#### SELECTED PASSAGE:
+ + + + +

I was under the impression that conscientious objectors can and are at times forced to conscript or are threatened with jail time or prodded into doing some kind of alternative service of national importance. I don't think this analogy is very apt.

|2.8.06 @ 3:59PM|

Prediction: 200+ posts.

Well, to offset the fact that I added a post without commenting on the topic, I'll predict 201+ posts.

|2.8.06 @ 4:00PM|

We're all Jacobins now. :)

|2.8.06 @ 4:01PM|

To add to the conscientious objectors analogy,
maybe there should be an equivalent evaluation of people who deny certain drugs for moral beliefs on par with that of conscientious objectors. Maybe they should have to submit to evaluations and hearings can answer questions like "Do you believe in the death penalty" to see if their position is legit or if its politically motivated.

|2.8.06 @ 4:13PM|

If you value ready convenience then you shouldn't live in a remote area in the first place. Choosing to live deep in the woods of Maine means you accept the trade-off of peace/solitude for the loss of the benefits of settled areas so don't start complaining about this problem.

|2.8.06 @ 4:13PM|

I know a doctor who has occasion to prescribe emergency contraception. She maintains a stockpile of the pills, which she is happy to send home with her patients. Why not? A doctor is allowed to dispense medication. And this way, she knows that her patients are getting the treatment they came to her for!

I asked her about this controversy - she doesn't seem to know - I asked why so many doctors get away with playing hide-and-go-seek with the pill. They pocket $100 or $200 or $300 for a 5 minute appointment, in which the patient explains that she has recently had unprotected sex and fears pregnancy, write out a prescription for a pill they don't have and that they aren't sure anyone has, and send her on her way. Is this ethical? It's cowardice, I think, and it's being a bad doctor.

+ + + + +

#### INPUT DATA:
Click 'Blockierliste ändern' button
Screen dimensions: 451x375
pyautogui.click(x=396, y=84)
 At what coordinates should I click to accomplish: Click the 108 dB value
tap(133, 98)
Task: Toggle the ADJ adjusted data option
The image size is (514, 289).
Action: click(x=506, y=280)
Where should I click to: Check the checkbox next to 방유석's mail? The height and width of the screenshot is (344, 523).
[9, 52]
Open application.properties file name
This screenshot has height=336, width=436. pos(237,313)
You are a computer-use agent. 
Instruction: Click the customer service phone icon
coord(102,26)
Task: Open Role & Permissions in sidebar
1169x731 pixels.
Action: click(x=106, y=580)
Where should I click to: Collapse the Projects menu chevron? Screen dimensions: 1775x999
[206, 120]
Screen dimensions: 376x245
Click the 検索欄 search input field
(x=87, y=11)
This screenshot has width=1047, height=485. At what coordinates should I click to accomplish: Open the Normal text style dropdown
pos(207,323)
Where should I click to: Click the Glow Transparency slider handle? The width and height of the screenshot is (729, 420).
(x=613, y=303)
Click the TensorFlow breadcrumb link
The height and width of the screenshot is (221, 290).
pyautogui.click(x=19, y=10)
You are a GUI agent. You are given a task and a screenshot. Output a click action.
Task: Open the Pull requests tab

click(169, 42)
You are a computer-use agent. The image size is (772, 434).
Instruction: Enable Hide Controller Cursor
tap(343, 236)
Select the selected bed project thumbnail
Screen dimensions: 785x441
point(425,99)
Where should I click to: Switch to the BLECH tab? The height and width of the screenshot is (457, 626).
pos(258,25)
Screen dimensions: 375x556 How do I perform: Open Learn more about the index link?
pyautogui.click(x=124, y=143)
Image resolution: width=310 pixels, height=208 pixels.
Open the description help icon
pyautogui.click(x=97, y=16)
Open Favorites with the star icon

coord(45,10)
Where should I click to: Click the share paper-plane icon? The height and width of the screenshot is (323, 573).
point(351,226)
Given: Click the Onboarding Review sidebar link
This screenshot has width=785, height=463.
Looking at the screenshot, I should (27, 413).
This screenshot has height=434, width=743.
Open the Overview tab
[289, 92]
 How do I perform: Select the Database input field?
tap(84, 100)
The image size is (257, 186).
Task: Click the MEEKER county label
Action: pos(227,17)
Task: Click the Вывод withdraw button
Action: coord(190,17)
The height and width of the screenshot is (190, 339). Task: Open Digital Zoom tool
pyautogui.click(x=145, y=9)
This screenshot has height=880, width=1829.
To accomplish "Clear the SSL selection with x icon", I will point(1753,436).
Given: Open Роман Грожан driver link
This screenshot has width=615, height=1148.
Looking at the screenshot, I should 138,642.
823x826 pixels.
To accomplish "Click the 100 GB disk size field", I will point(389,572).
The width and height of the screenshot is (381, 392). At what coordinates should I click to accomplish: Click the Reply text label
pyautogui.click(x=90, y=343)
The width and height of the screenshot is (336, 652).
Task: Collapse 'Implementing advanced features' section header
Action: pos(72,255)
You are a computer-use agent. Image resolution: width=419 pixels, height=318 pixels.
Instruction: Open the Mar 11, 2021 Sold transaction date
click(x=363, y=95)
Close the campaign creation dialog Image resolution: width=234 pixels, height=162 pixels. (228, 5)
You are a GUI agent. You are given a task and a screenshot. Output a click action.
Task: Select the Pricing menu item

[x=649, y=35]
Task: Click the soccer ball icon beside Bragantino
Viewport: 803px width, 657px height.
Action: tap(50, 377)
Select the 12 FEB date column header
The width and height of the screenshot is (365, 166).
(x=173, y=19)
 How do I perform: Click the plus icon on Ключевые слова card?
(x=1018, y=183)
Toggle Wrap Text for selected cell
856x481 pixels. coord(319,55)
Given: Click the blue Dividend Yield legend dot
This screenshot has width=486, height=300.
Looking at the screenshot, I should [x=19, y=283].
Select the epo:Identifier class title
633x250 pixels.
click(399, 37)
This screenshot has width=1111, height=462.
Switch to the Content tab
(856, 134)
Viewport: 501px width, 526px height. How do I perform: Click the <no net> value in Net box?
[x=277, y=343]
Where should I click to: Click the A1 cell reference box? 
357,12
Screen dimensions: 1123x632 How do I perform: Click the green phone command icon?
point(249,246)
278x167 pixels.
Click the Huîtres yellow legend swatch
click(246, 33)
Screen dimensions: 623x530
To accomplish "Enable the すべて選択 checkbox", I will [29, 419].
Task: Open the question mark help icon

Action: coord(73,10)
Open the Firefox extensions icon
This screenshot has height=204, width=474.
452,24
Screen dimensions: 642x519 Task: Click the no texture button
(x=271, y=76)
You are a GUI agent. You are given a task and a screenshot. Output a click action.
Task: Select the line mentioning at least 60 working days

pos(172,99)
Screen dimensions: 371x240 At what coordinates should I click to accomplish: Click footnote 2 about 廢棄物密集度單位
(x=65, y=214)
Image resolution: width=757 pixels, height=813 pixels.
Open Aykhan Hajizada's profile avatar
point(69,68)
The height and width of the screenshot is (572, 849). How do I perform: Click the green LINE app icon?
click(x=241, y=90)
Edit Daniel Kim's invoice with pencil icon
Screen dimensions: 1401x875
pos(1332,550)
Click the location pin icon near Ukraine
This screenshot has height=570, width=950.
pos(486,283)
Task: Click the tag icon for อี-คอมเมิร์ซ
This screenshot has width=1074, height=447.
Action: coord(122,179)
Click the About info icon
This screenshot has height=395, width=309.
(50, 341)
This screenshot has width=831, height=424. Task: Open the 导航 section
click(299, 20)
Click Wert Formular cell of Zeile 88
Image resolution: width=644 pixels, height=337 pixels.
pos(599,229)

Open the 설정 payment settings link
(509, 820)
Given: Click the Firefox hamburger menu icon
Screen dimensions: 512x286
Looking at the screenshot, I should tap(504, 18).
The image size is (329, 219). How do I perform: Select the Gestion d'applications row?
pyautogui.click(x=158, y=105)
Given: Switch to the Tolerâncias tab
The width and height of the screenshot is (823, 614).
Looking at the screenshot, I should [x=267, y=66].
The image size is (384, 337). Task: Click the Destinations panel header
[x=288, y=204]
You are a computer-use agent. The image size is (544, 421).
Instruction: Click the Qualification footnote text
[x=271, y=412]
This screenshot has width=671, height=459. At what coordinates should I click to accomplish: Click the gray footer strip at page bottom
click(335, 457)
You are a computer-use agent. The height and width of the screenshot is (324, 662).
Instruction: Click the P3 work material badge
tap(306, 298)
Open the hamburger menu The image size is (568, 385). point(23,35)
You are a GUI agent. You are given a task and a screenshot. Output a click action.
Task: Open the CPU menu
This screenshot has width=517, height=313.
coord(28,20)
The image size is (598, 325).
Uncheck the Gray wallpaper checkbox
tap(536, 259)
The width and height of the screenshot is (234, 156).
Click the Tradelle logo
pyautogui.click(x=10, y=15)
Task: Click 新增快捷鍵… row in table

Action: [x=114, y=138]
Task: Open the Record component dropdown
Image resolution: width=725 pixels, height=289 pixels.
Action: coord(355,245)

+ + + + +

#### TASK TO COMPLETE:
Can you write out the comment thread again, starting with "Prediction: 200+ posts." and going on through "its politically motivated.", but change "hearings" to "interviews"? The lines are separate material from the comment thread.

#### RESULT OF THE TASK:
Prediction: 200+ posts.

Well, to offset the fact that I added a post without commenting on the topic, I'll predict 201+ posts.

|2.8.06 @ 4:00PM|

We're all Jacobins now. :)

|2.8.06 @ 4:01PM|

To add to the conscientious objectors analogy,
maybe there should be an equivalent evaluation of people who deny certain drugs for moral beliefs on par with that of conscientious objectors. Maybe they should have to submit to evaluations and interviews can answer questions like "Do you believe in the death penalty" to see if their position is legit or if its politically motivated.